Background technology
Because polyimide has very high thermostability and good mechanical property, electrical insulation capability, radiation resistance and dimensional stability etc. have been widely used in producing insulating material and engineering plastics, and have therefore also produced a lot of waste materials.How to recycle these waste materials and just become the direction of present research.
Common treatment of polyimide waste is meant by pyromellitic acid anhydride and 4,4 '-diaminodiphenyl oxide or bibenzene tetracarboxylic dianhydride and 4,4 '-diaminodiphenyl oxide, or diphenyl ether tetraformic dianhydride and 4,4 '-diaminodiphenyl oxide, or benzophenone tetracarboxylic dianhydride and 4, monomer synthetic product such as 4 '-diaminodiphenyl oxide or the polyimide that after imidization, forms, form has film, plastics, fiber or the like.

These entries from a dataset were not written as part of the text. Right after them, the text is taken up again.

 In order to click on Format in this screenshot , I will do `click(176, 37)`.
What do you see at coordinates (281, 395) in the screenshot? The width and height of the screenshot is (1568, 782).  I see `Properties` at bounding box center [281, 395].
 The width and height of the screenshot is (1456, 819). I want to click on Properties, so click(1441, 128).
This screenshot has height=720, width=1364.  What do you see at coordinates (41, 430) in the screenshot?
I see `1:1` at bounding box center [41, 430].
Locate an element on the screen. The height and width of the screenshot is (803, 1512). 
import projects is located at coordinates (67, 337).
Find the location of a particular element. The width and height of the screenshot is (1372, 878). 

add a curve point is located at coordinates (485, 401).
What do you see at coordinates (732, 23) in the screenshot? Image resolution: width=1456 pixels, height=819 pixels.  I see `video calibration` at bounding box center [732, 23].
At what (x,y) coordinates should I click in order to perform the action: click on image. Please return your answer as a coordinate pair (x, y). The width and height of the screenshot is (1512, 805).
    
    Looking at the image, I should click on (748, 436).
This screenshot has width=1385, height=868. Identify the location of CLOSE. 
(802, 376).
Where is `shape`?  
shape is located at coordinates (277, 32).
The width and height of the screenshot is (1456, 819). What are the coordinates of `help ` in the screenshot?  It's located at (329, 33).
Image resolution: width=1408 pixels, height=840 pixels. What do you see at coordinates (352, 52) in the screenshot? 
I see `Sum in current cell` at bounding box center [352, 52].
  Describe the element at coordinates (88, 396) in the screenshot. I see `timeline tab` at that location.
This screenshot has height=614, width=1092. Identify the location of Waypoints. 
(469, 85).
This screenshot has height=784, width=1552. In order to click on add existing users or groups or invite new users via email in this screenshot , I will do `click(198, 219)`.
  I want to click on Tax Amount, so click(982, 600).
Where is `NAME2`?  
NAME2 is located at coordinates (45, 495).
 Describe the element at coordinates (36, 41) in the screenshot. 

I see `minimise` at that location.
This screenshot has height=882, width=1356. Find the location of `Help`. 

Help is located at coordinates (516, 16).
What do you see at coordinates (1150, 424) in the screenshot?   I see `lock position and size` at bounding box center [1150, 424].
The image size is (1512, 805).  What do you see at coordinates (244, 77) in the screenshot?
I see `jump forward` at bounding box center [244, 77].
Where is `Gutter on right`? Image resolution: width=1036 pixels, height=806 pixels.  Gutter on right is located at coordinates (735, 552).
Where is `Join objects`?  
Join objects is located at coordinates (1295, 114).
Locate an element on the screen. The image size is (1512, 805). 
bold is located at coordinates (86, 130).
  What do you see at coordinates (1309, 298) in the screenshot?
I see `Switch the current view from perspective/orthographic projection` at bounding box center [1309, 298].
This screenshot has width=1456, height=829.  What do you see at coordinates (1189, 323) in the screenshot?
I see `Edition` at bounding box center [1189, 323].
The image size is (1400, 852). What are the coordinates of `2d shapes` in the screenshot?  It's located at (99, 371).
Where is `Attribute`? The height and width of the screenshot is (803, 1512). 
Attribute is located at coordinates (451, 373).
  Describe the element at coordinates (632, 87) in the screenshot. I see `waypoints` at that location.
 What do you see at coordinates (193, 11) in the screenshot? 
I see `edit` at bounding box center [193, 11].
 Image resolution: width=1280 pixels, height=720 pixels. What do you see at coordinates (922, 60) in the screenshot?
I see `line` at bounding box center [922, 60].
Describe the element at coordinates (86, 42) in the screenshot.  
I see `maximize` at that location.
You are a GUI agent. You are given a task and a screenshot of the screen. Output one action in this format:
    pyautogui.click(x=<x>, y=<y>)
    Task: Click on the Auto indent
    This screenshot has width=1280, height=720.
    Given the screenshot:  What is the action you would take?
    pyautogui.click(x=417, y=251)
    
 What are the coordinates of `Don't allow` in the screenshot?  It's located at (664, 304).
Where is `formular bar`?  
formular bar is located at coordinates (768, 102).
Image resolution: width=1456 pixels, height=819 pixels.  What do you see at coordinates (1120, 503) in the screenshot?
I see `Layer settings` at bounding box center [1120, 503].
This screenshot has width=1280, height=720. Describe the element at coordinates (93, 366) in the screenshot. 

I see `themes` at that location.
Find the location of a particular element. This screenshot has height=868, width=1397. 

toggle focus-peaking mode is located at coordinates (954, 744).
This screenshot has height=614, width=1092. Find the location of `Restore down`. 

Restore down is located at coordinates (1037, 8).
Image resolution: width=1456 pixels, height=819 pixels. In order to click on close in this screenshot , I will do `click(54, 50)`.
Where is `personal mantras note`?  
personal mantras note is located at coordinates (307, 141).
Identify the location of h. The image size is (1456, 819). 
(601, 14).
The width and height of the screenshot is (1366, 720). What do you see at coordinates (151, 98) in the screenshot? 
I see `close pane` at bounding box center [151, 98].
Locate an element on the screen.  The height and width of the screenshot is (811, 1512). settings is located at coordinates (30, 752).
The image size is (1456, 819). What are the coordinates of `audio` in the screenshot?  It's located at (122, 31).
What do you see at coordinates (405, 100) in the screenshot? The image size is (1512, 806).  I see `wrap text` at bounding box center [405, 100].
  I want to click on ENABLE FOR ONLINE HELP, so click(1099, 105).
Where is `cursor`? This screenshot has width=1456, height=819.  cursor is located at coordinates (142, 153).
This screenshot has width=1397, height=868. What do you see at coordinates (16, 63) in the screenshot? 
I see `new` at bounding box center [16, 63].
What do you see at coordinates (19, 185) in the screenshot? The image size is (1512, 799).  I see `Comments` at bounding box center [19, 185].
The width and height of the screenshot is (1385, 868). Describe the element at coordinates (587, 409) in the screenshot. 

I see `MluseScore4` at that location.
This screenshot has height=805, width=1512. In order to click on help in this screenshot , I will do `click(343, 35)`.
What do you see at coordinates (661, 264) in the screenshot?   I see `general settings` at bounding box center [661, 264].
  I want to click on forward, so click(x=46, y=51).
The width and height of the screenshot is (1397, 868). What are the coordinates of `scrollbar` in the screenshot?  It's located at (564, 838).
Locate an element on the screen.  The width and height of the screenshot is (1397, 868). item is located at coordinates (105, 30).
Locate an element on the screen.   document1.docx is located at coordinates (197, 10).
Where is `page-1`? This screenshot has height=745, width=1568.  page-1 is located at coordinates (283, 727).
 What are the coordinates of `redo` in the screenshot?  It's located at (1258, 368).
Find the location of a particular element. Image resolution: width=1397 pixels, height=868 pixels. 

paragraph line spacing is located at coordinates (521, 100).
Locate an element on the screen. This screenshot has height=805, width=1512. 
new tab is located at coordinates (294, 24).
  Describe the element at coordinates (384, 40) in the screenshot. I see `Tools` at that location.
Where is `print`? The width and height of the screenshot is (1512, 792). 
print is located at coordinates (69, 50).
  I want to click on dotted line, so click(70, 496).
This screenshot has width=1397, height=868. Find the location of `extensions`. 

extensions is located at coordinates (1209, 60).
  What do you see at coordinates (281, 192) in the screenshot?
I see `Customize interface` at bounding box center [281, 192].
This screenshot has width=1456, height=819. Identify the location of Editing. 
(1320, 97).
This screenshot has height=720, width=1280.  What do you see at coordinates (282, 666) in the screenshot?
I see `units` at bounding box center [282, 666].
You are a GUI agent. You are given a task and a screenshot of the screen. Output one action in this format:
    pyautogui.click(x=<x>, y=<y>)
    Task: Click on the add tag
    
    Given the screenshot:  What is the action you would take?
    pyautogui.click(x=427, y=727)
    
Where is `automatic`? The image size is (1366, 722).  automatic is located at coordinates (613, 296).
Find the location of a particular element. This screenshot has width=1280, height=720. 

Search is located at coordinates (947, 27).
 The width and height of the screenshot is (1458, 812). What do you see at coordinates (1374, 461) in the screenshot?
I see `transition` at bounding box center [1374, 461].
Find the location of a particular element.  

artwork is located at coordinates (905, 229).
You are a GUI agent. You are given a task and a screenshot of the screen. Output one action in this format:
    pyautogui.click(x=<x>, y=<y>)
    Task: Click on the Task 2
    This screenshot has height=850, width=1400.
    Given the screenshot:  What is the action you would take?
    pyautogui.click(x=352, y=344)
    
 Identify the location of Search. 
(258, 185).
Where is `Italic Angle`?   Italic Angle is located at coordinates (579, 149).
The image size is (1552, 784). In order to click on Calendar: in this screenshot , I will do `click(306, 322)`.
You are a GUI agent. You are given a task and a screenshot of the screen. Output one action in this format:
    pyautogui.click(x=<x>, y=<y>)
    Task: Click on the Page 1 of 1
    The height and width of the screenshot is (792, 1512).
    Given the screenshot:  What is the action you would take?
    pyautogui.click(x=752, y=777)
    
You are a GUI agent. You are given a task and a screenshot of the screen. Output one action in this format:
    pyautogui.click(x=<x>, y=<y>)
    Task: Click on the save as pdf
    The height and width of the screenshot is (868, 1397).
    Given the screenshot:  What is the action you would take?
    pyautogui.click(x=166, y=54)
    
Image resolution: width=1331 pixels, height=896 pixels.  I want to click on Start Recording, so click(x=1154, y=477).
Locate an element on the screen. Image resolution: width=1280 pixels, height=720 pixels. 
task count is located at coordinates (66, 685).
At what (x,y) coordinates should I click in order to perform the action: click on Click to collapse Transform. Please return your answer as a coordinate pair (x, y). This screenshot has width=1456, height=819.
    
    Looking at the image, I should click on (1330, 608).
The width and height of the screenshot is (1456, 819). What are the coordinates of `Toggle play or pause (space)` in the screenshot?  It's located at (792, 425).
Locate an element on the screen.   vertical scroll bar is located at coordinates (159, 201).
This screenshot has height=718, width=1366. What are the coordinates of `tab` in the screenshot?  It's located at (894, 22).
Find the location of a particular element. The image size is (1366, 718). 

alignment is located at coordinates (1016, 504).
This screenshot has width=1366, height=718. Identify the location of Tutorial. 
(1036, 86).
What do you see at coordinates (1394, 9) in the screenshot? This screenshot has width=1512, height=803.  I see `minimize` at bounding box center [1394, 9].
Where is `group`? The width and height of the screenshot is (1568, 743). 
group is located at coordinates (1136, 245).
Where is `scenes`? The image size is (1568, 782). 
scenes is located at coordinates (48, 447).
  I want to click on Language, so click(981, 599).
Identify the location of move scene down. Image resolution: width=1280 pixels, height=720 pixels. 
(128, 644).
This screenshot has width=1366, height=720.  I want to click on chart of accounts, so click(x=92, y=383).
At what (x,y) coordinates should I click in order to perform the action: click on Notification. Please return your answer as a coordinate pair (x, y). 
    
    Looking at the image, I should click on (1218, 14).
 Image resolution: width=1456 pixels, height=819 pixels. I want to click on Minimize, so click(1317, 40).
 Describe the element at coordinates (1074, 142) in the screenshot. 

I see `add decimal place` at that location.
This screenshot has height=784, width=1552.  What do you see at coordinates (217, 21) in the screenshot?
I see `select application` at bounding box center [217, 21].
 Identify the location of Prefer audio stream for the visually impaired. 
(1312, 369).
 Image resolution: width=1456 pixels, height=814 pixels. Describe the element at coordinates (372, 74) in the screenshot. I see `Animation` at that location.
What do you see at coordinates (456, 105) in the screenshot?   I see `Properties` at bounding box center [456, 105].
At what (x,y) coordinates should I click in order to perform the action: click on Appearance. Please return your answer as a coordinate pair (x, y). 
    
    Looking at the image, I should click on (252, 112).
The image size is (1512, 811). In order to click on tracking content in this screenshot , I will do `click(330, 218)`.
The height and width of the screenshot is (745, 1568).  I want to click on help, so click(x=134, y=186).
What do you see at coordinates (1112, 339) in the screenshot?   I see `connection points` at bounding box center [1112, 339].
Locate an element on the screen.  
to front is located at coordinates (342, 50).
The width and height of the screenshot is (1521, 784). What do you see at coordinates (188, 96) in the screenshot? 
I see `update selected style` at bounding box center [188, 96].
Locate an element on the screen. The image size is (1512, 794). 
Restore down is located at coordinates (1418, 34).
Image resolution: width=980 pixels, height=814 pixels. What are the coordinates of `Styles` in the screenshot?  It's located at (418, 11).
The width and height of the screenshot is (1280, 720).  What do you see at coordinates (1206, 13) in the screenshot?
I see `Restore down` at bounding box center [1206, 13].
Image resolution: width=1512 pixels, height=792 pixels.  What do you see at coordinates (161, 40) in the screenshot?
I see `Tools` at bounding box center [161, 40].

China patent CN1324789A discloses a kind of hydrolyzing recovery process of polyimide at present, be about to polyimide and alkali lye 100~150 ℃ of following hydrolysis 8~15 hours, filter to isolate water-fast 4,4 '-diaminodiphenyl oxide, then filtrate is used sulfuric acid acidation, obtain equal benzene dianhydride, triphen two ether dianhydrides, phenyl ether dianhydride or benzophenone dianhydride through distilling at last.But the alkali that this method drops into is a lot, and the cost of recovery is increased, and has also increased the weight of the burden that back operation is handled, and has strengthened the isolating difficulty of regenerant.
Summary of the invention
The objective of the invention is to overcome above-mentioned shortcoming, it is few to develop a kind of quantity of alkali consumption, operates the recovery method of more practical treatment of polyimide waste.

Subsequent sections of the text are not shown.